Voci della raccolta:

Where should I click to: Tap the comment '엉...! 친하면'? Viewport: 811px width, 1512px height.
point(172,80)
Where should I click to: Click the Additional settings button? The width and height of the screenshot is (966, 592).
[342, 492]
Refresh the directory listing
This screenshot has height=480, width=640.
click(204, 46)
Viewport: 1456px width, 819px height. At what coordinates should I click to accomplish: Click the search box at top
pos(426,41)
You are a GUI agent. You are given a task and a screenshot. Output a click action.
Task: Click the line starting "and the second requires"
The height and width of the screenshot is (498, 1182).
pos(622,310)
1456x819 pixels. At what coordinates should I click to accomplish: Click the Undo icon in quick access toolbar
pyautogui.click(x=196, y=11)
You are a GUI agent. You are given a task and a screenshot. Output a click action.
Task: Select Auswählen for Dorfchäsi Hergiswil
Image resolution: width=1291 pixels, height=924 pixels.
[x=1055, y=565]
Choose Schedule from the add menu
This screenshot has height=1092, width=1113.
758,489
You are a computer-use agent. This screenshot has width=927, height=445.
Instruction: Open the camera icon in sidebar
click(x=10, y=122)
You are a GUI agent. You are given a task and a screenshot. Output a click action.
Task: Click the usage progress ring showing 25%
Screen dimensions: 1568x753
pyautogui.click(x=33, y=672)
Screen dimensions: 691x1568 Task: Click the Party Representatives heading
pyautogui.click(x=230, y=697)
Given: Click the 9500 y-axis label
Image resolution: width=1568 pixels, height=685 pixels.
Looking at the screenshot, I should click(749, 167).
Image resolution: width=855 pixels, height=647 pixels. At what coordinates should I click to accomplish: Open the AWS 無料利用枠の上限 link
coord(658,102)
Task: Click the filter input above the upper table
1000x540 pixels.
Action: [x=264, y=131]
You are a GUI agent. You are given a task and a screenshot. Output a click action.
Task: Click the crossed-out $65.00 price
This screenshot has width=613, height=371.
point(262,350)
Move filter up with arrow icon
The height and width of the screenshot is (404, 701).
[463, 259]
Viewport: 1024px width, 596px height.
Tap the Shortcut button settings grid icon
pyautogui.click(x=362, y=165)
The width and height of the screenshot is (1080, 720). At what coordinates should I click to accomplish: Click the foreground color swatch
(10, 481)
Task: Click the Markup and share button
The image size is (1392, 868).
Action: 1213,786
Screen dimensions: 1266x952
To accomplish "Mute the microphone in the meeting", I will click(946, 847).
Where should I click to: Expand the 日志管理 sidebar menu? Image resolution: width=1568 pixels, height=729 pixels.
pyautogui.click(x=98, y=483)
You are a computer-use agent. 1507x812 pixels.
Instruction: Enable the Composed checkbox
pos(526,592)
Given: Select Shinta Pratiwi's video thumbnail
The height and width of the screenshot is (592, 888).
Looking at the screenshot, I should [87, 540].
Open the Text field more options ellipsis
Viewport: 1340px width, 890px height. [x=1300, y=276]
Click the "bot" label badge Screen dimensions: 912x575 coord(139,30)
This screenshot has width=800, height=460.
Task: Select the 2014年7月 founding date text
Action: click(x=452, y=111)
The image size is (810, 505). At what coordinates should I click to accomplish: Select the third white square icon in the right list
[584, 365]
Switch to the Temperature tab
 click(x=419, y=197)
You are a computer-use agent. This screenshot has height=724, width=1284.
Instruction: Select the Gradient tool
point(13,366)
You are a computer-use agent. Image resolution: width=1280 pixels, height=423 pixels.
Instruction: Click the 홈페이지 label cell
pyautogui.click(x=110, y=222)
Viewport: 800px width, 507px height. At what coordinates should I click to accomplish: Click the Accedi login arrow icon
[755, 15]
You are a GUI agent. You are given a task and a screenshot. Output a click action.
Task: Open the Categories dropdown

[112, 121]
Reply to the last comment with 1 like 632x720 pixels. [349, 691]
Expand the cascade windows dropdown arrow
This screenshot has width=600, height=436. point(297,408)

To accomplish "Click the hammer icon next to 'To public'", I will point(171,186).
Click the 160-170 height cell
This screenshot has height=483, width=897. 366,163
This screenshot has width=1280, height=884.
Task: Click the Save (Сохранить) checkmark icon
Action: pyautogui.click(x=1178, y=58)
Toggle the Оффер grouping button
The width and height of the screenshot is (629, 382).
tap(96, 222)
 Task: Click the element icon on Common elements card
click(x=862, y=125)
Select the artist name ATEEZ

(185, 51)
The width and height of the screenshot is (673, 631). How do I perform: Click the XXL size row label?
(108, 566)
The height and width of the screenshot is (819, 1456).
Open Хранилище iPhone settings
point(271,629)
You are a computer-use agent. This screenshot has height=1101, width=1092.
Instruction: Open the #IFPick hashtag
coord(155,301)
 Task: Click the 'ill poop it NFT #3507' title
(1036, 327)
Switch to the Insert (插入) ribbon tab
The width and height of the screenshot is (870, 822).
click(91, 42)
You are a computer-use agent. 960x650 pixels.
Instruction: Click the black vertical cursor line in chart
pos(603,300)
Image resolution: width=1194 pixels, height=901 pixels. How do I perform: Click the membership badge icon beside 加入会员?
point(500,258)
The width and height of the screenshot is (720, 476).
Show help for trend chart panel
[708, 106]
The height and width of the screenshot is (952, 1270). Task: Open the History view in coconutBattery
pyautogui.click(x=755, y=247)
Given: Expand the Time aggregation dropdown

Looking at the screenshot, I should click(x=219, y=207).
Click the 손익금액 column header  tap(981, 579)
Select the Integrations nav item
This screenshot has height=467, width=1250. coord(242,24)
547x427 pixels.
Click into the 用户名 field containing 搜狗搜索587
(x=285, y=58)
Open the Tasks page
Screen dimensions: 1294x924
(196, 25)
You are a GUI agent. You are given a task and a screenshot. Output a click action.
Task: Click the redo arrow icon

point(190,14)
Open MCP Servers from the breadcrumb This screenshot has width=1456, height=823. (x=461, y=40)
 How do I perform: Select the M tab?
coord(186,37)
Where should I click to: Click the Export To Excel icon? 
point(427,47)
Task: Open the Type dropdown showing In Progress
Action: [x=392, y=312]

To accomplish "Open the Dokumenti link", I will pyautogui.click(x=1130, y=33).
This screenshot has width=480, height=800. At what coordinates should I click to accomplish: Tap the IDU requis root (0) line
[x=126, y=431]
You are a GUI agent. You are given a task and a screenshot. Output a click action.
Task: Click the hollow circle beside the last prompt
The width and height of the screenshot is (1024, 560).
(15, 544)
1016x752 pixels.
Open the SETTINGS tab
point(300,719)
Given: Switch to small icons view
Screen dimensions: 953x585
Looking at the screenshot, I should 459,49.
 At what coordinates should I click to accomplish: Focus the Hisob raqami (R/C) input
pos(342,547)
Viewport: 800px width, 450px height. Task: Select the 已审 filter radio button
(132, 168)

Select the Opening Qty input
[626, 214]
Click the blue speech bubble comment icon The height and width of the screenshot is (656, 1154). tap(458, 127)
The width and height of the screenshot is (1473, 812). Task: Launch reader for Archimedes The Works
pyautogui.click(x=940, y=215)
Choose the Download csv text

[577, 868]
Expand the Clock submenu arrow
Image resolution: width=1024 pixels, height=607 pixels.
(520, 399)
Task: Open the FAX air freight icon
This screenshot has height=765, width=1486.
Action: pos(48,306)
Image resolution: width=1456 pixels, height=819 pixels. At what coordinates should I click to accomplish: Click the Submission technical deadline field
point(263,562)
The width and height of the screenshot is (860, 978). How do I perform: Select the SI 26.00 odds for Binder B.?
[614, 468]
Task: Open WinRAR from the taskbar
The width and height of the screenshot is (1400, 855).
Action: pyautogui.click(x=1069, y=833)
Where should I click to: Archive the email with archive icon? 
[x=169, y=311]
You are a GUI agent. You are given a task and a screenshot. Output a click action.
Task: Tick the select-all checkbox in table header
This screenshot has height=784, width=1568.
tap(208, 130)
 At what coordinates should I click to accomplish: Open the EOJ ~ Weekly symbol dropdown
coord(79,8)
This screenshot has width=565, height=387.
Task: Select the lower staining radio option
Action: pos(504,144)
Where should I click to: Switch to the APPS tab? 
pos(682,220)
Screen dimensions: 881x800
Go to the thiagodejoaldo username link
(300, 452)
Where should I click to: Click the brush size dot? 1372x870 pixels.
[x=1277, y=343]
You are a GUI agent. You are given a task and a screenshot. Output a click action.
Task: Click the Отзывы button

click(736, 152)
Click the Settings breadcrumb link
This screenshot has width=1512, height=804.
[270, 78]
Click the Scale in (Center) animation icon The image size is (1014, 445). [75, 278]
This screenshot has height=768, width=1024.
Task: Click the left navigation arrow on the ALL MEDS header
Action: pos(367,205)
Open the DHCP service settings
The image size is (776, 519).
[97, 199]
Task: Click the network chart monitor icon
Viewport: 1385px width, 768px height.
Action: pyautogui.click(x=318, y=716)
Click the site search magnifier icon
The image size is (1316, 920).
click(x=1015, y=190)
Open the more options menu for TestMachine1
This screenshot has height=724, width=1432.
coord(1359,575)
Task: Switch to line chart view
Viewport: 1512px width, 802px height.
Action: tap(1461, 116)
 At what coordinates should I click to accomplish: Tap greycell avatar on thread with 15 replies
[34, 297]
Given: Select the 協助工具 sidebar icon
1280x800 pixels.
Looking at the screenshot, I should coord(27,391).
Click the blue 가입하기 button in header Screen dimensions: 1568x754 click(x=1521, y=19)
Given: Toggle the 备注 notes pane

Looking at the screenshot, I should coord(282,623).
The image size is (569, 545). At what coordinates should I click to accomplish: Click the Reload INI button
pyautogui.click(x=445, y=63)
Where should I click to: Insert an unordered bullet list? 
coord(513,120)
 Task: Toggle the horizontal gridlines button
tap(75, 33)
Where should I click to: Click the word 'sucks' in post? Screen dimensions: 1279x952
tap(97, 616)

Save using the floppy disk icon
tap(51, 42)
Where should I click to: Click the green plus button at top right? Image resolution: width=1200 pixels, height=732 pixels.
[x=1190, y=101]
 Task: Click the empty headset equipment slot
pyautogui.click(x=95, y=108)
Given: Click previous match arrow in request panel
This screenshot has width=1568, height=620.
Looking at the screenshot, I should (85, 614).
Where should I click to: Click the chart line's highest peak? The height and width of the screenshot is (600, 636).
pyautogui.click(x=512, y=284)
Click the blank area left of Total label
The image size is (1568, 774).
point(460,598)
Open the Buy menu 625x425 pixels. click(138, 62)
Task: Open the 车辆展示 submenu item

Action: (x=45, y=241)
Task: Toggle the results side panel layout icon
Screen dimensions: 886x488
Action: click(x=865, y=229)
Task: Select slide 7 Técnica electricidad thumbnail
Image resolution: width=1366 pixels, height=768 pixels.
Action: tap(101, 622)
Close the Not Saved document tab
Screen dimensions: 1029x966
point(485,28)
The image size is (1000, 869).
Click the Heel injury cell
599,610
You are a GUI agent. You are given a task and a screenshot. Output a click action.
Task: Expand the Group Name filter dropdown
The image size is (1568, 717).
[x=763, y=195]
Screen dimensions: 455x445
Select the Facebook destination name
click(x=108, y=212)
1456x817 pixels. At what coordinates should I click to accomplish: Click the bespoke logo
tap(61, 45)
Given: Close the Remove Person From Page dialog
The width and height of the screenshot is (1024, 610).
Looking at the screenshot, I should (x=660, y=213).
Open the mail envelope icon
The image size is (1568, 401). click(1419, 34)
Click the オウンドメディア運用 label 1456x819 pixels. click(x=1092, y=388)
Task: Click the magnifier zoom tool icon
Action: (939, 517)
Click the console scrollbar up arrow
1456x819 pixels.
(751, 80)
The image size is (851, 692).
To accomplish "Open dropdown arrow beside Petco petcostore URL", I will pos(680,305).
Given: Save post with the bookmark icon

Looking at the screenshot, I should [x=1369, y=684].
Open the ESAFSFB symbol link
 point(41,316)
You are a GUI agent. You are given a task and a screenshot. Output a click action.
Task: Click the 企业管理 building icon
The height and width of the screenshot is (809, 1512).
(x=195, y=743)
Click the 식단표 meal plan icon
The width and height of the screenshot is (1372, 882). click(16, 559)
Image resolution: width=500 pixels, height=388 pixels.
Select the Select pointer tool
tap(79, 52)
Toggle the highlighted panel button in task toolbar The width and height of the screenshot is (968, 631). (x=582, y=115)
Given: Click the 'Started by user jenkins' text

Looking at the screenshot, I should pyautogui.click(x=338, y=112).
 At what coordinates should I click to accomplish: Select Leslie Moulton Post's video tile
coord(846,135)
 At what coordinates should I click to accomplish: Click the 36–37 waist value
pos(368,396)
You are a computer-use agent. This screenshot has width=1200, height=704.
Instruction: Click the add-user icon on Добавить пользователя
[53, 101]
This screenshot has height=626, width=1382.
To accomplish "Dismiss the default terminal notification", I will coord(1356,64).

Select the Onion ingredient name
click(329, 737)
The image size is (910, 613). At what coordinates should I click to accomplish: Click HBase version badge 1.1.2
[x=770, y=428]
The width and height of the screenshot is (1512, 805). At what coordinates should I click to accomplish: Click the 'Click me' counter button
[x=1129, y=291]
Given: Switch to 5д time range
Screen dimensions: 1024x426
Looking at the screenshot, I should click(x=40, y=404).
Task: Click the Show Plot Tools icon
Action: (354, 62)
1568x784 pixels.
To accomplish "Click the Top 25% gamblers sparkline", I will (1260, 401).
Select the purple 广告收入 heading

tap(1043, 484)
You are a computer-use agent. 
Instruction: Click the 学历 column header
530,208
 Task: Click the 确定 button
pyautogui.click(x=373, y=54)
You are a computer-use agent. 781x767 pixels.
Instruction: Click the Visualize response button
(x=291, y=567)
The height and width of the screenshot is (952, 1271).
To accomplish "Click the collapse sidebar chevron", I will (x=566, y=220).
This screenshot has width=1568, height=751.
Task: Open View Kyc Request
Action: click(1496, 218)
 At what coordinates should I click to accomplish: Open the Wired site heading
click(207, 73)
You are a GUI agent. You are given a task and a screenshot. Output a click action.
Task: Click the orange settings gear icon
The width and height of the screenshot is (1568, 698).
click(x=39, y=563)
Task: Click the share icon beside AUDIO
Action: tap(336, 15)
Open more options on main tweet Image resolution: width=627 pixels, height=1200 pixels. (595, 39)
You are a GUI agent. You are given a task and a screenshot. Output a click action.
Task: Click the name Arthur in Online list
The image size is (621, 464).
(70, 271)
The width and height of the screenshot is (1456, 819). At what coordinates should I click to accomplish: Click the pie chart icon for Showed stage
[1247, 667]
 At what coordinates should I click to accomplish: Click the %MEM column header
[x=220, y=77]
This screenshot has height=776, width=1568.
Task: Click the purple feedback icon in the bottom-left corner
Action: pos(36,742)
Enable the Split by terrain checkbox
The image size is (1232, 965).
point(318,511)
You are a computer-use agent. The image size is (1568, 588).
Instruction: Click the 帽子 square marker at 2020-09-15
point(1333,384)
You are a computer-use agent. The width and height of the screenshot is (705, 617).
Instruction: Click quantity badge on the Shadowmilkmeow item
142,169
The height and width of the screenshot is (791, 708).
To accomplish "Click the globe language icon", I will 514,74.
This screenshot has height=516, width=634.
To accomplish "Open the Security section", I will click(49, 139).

▶ _Consegna_:
Riproduci senza alcuna modifica le righe dell'elenco, dall'inizio fino alla riga che contiene "pyautogui.click(x=362, y=165)", compresa quest'ultima.

▶ _Esercizio svolto_:
Where should I click to: Tap the comment '엉...! 친하면'? Viewport: 811px width, 1512px height.
point(172,80)
Where should I click to: Click the Additional settings button? The width and height of the screenshot is (966, 592).
[342, 492]
Refresh the directory listing
This screenshot has height=480, width=640.
click(204, 46)
Viewport: 1456px width, 819px height. At what coordinates should I click to accomplish: Click the search box at top
pos(426,41)
You are a GUI agent. You are given a task and a screenshot. Output a click action.
Task: Click the line starting "and the second requires"
The height and width of the screenshot is (498, 1182).
pos(622,310)
1456x819 pixels. At what coordinates should I click to accomplish: Click the Undo icon in quick access toolbar
pyautogui.click(x=196, y=11)
You are a GUI agent. You are given a task and a screenshot. Output a click action.
Task: Select Auswählen for Dorfchäsi Hergiswil
Image resolution: width=1291 pixels, height=924 pixels.
[x=1055, y=565]
Choose Schedule from the add menu
This screenshot has height=1092, width=1113.
758,489
You are a computer-use agent. This screenshot has width=927, height=445.
Instruction: Open the camera icon in sidebar
click(x=10, y=122)
You are a GUI agent. You are given a task and a screenshot. Output a click action.
Task: Click the usage progress ring showing 25%
Screen dimensions: 1568x753
pyautogui.click(x=33, y=672)
Screen dimensions: 691x1568 Task: Click the Party Representatives heading
pyautogui.click(x=230, y=697)
Given: Click the 9500 y-axis label
Image resolution: width=1568 pixels, height=685 pixels.
Looking at the screenshot, I should click(749, 167).
Image resolution: width=855 pixels, height=647 pixels. At what coordinates should I click to accomplish: Open the AWS 無料利用枠の上限 link
coord(658,102)
Task: Click the filter input above the upper table
1000x540 pixels.
Action: [x=264, y=131]
You are a GUI agent. You are given a task and a screenshot. Output a click action.
Task: Click the crossed-out $65.00 price
This screenshot has width=613, height=371.
point(262,350)
Move filter up with arrow icon
The height and width of the screenshot is (404, 701).
[463, 259]
Viewport: 1024px width, 596px height.
Tap the Shortcut button settings grid icon
pyautogui.click(x=362, y=165)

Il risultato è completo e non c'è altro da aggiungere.